Je pense, donc je suis…

Dans le cadre du festival Beckett, le 28/07 à Roussillon (84), Sylvain Maurice met en scène Les pensées. Un texte de Nicolas Doutey, subtil et jouissif, quand les jeunes Ida et Paul découvrent leur capacité à penser : étonnant. Un banc, deux comédiens, trois notes de musique et quatre fourchettes, le bonheur est dans la plaine !
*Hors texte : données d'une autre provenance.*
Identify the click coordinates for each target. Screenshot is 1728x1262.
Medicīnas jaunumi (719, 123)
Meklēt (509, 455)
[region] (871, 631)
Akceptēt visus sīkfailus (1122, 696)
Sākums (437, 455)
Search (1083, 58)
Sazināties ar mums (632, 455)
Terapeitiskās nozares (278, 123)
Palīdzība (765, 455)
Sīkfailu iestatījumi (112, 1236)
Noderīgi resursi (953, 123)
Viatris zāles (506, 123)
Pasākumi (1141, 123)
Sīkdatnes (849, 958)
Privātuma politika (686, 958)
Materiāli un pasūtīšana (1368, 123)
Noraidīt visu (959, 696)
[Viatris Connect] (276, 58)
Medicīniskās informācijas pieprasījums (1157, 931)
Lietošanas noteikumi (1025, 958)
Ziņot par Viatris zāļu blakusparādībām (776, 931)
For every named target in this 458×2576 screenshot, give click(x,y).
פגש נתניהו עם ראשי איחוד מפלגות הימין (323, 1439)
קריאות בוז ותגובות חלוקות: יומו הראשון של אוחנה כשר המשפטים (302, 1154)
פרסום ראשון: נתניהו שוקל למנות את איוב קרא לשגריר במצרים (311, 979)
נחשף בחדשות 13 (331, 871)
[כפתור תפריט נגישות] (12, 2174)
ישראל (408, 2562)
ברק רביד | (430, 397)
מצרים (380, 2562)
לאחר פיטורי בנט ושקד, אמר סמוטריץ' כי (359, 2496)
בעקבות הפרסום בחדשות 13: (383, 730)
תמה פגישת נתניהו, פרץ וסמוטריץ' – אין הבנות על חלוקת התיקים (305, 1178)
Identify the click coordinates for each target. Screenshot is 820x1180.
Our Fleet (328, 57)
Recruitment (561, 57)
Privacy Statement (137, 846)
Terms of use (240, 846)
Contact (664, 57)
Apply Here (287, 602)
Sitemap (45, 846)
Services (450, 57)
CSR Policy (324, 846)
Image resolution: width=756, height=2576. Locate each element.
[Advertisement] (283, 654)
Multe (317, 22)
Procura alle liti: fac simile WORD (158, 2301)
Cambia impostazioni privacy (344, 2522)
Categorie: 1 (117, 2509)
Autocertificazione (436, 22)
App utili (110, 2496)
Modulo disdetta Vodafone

Sur le plateau du CDN de Tours, lors de la création des Pensées fin juin, Ida se promène. Une banale balade dans la plaine… Lorsqu’elle rencontre Paul, elle lui fait une étrange révélation : à la vue d’un nuage blanc devenu sombre, « dans la pluie sur la plaine, subitement je pense, quelque chose s’active, j’ai une pensée, je pense au matin ». Au grand étonnement de Paul, qui interroge son amie. Non, il ne s’est rien passé de particulier ce matin-là, Ida pense au matin en général, « je me promène dans du matin en y pensant ». Penser, ce n’est pas rien, un phénomèe singulier, une sorte d’événement, « un gros morceau qui risque de changer pas mal de choses », estime le garçon.

Comme Bérangère Vantusso, la directrice de l’Olympia depuis 2024, les deux compères sont des familiers des Chantiers. De Longueur d’ondes à Faire le beau pour la première, encore en complicité d’écriture avec Nicolas Doutey qui signa Bouger les lignes, jusqu’à Réparer les vivants et le remarquable Projet Barthes de Sylvain Maurice programmé au récent festival d’Avignon… L’écriture incisive de Doutey, imagée et comme complice de l’intelligence première, fait mouche, autant que la mise en scène épurée et dynamique de Maurice ! Un petit banc de bois pour tout décor, de palabre en palabre, Jeanne Louis-Calixte et Mikaël-Don Giancarli pensent à loisir, une sarabande verbale mise en musique par Laurent Grais ! Penser, penser bien, penser juste ? Une tâche pas facile, mais excitante lorsqu’on s’y met à deux, surtout quand il s’agit de retrouver Bill, de retour au pays paraît-il… D’aucuns l’ont aperçu : est-ce vrai ? Est-ce lui ? Sacré Bill, il faut y réfléchir… C’est pas gagné, mais Ida et Paul sont satisfaits, ils ont bien échangé, « on a complètement échangé nos pensées »…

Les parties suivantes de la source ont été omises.